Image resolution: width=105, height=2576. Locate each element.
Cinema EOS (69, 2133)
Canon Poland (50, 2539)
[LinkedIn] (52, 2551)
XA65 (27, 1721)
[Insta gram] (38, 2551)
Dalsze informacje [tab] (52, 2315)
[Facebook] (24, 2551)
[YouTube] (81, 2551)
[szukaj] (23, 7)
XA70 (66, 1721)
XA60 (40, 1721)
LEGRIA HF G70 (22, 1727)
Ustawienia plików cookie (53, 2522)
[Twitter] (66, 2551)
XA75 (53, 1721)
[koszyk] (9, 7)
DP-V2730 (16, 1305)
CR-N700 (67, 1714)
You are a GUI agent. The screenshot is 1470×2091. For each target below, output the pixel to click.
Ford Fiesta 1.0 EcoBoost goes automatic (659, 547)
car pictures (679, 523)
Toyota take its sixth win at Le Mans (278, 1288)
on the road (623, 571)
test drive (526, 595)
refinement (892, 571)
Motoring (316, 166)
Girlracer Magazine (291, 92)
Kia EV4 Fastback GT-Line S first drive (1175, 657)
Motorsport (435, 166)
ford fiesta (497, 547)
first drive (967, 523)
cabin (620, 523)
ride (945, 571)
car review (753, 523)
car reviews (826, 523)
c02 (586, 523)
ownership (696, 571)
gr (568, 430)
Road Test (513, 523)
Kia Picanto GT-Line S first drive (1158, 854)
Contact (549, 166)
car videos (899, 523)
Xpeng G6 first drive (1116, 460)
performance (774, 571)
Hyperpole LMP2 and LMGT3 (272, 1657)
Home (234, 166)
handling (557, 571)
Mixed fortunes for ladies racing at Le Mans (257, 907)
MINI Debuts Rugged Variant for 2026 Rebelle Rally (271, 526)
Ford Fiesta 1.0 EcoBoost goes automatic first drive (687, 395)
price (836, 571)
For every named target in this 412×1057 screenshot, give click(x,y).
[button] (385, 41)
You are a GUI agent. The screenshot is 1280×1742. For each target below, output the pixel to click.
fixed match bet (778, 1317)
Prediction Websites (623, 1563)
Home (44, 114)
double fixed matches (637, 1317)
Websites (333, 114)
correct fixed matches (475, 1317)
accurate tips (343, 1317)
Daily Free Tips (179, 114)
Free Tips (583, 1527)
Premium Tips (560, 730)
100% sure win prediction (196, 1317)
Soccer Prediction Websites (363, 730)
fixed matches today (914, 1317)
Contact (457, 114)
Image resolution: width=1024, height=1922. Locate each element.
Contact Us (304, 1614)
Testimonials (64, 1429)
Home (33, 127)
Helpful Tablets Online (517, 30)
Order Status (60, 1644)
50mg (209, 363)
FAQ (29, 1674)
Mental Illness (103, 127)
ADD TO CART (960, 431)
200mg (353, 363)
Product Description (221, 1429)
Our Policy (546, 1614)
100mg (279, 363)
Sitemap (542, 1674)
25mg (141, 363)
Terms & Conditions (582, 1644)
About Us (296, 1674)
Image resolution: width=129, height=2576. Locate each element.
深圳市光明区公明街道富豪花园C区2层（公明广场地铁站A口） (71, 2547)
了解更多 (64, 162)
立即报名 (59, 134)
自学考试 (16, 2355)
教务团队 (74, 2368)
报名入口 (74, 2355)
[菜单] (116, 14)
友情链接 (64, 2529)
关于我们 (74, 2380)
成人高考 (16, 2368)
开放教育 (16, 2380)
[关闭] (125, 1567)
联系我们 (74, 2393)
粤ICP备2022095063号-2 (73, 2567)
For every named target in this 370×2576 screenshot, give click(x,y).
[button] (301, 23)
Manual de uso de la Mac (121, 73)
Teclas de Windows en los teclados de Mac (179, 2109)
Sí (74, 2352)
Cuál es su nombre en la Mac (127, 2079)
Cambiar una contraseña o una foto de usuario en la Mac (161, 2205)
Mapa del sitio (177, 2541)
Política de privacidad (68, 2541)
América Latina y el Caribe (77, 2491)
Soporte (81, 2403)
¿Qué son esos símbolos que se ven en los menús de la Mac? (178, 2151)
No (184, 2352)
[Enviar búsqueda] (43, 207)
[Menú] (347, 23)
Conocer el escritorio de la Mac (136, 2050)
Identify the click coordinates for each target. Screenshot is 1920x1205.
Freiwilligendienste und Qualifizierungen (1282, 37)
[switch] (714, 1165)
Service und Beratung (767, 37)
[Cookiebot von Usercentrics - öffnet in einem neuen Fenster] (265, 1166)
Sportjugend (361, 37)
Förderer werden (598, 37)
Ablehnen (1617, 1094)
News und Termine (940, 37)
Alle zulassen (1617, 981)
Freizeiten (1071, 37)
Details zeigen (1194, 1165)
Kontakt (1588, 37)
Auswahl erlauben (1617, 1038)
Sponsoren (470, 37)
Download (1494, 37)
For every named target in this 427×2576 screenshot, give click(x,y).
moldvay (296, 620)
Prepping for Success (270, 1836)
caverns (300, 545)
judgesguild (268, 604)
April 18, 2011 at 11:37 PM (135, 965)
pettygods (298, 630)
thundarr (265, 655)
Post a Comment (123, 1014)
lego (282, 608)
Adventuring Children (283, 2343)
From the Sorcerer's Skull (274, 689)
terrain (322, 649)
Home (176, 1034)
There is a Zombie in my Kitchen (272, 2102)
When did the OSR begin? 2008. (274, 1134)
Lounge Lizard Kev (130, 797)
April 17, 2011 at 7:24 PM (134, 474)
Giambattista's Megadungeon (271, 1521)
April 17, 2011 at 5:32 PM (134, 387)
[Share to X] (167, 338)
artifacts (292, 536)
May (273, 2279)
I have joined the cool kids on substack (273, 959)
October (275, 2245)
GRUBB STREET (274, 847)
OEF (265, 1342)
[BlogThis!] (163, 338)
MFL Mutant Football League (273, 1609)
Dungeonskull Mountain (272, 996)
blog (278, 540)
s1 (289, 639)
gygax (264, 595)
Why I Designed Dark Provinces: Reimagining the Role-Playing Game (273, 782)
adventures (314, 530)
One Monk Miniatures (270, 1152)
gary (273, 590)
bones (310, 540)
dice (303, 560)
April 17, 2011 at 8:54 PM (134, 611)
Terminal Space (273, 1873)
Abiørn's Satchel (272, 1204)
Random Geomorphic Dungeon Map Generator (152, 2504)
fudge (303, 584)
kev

== Exercise brief ==
In the listing above, find the line with "Contact (457, 114)" and the line with "联系我们 (74, 2393)". Output those two lines and every line between them, exactly as written.

== Answer area ==
Contact (457, 114)
Image resolution: width=1024, height=1922. Locate each element.
Contact Us (304, 1614)
Testimonials (64, 1429)
Home (33, 127)
Helpful Tablets Online (517, 30)
Order Status (60, 1644)
50mg (209, 363)
FAQ (29, 1674)
Mental Illness (103, 127)
ADD TO CART (960, 431)
200mg (353, 363)
Product Description (221, 1429)
Our Policy (546, 1614)
100mg (279, 363)
Sitemap (542, 1674)
25mg (141, 363)
Terms & Conditions (582, 1644)
About Us (296, 1674)
Image resolution: width=129, height=2576. Locate each element.
深圳市光明区公明街道富豪花园C区2层（公明广场地铁站A口） (71, 2547)
了解更多 (64, 162)
立即报名 (59, 134)
自学考试 (16, 2355)
教务团队 (74, 2368)
报名入口 (74, 2355)
[菜单] (116, 14)
友情链接 (64, 2529)
关于我们 (74, 2380)
成人高考 (16, 2368)
开放教育 (16, 2380)
[关闭] (125, 1567)
联系我们 (74, 2393)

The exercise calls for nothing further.